When applying machine learning to sensitive data, one has to balance between accuracy, information leakage, and computational-complexity. Recent studies have shown that Homomorphic Encryption (HE) can be used for protecting against information leakage while applying neural networks. However, this comes with the cost of limiting the width and depth of neural networks that can be used (and hence the accuracy) and with latency of the order of several minutes even for relatively simple networks. In this study we provide two solutions that address these limitations. In the first solution, we present more than $10\times$ improvement in latency and enable inference on wider networks compared to prior attempts with the same level of security. The improved performance is achieved via a collection of methods to better represent the data during the computation. In the second solution, we apply the method of transfer learning to provide private inference services using deep networks with latency less than 0.2 seconds. We demonstrate the efficacy of our methods on several computer vision tasks.

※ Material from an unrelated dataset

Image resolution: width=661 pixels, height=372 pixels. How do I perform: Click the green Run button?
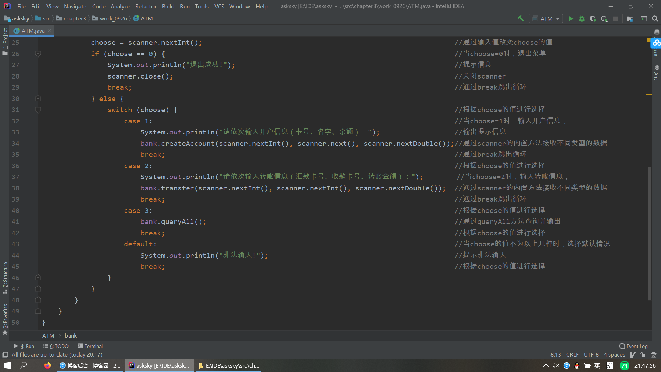[571, 19]
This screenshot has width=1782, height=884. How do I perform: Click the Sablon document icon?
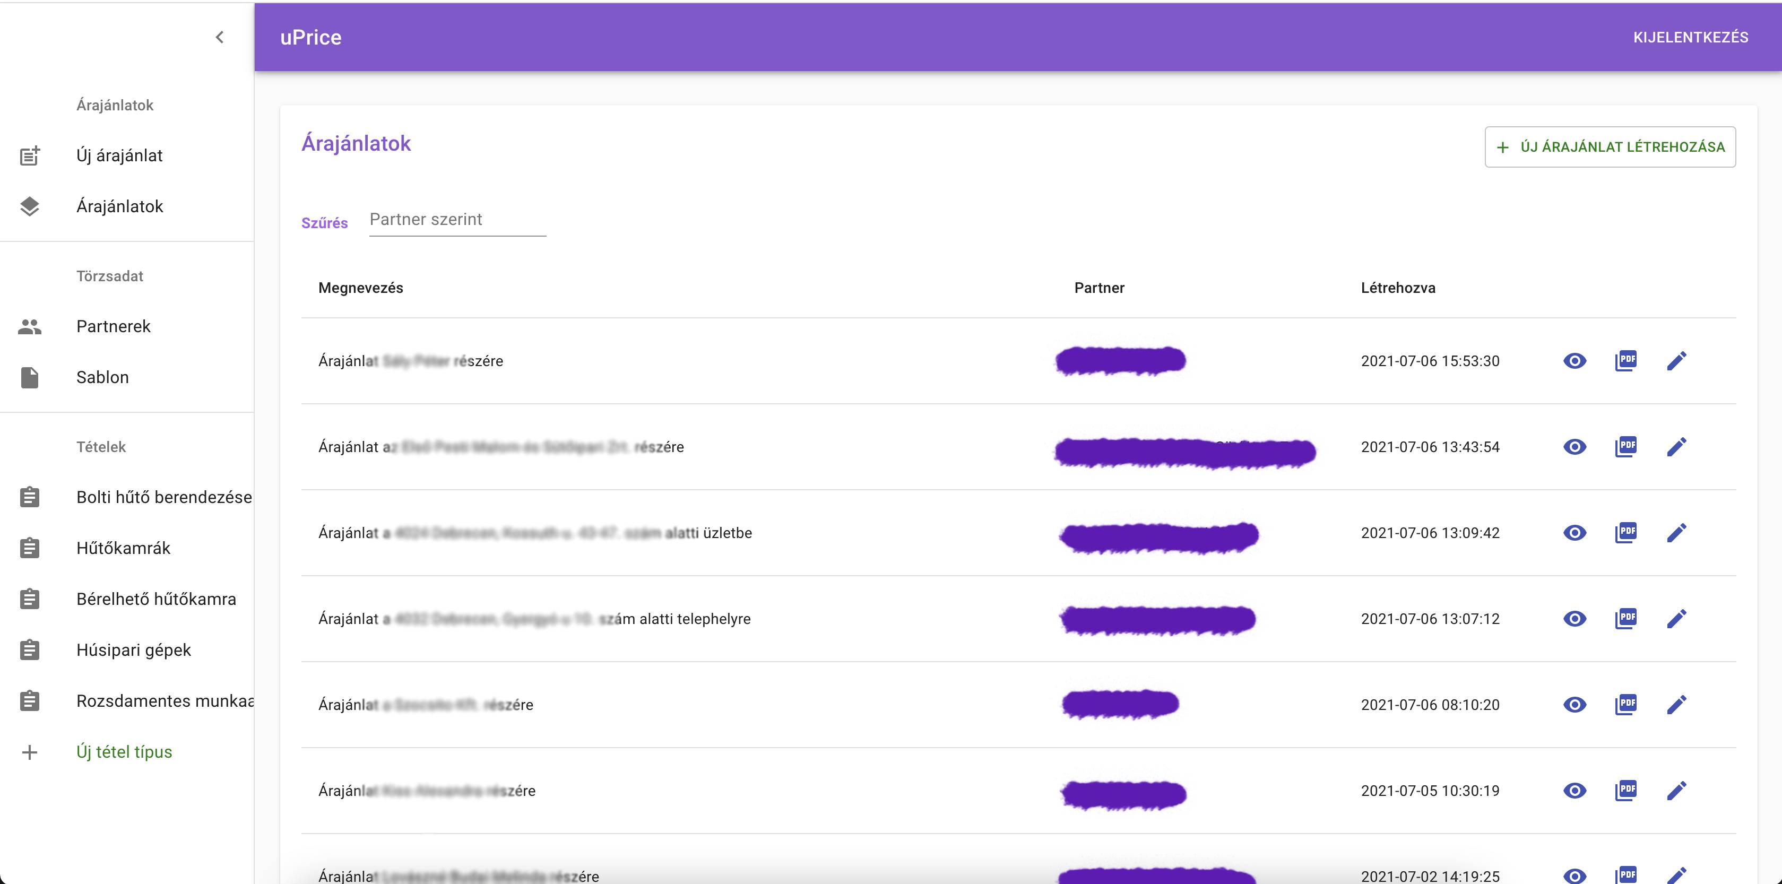click(x=30, y=378)
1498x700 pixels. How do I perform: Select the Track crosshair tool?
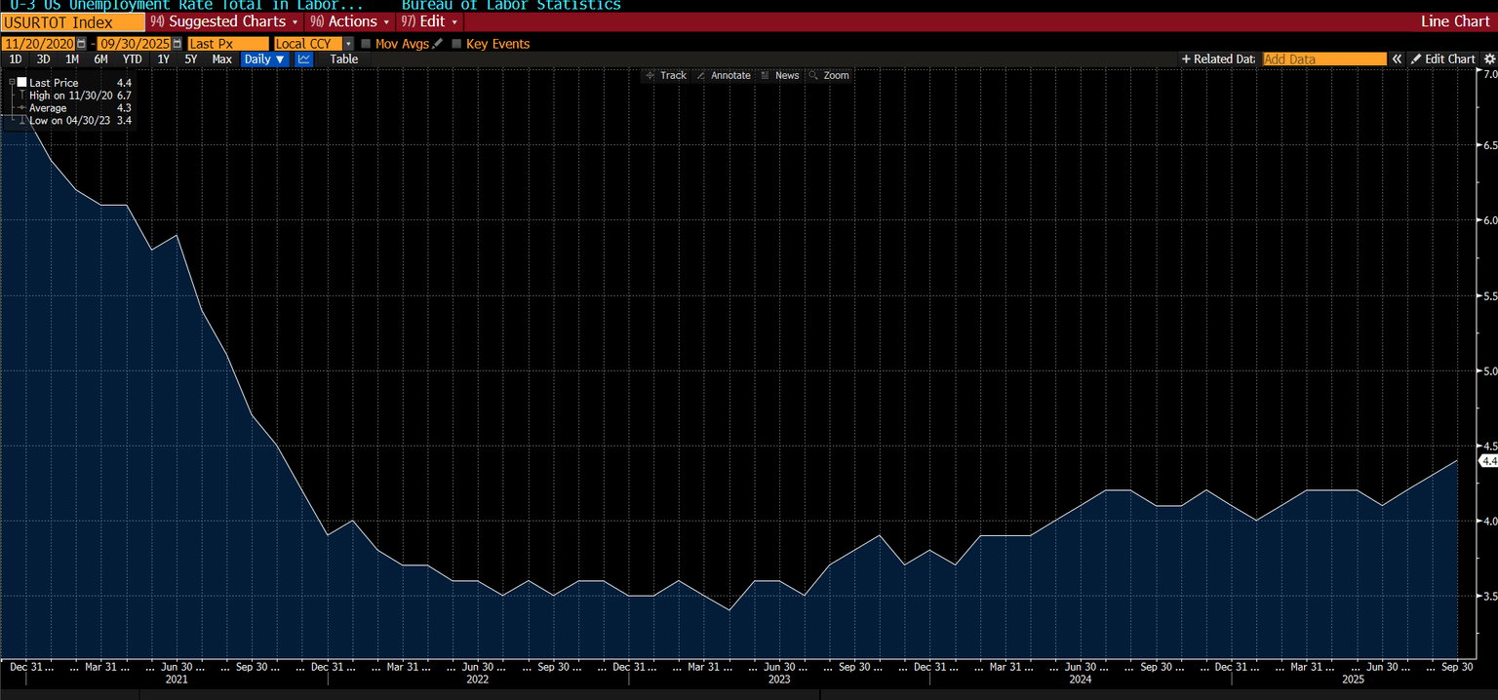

SGD Learns Over-parameterized Networks that Provably Generalize on Linearly Separable Data

Neural networks exhibit good generalization behavior in the over-parameterized regime, where the number of network parameters exceeds the number of observations. Nonetheless, current generalization bounds for neural networks fail to explain this phenomenon. In an attempt to bridge this gap, we study the problem of learning a two-layer over-parameterized neural network, when the data is generated by a linearly separable function. In the case where the network has Leaky ReLU activations, we provide both optimization and generalization guarantees for over-parameterized networks. Specifically, we prove convergence rates of SGD to a global minimum and provide generalization guarantees for this global minimum that are independent of the network size. Therefore, our result clearly shows that the use of SGD for optimization both finds a global minimum, and avoids overfitting despite the high capacity of the model. This is the first theoretical demonstration that SGD can avoid overfitting, when learning over-specified neural network classifiers.

Globally Optimal Gradient Descent for a ConvNet with Gaussian Inputs

Deep learning models are often successfully trained using gradient descent, despite the worst case hardness of the underlying non-convex optimization problem. The key question is then under what conditions can one prove that optimization will succeed. Here we provide a strong result of this kind. We consider a neural net with one hidden layer and a convolutional structure with no overlap and a ReLU activation function. For this architecture we show that learning is NP-complete in the general case, but that when the input distribution is Gaussian, gradient descent converges to the global optimum in polynomial time. To the best of our knowledge, this is the first global optimality guarantee of gradient descent on a convolutional neural network with ReLU activations.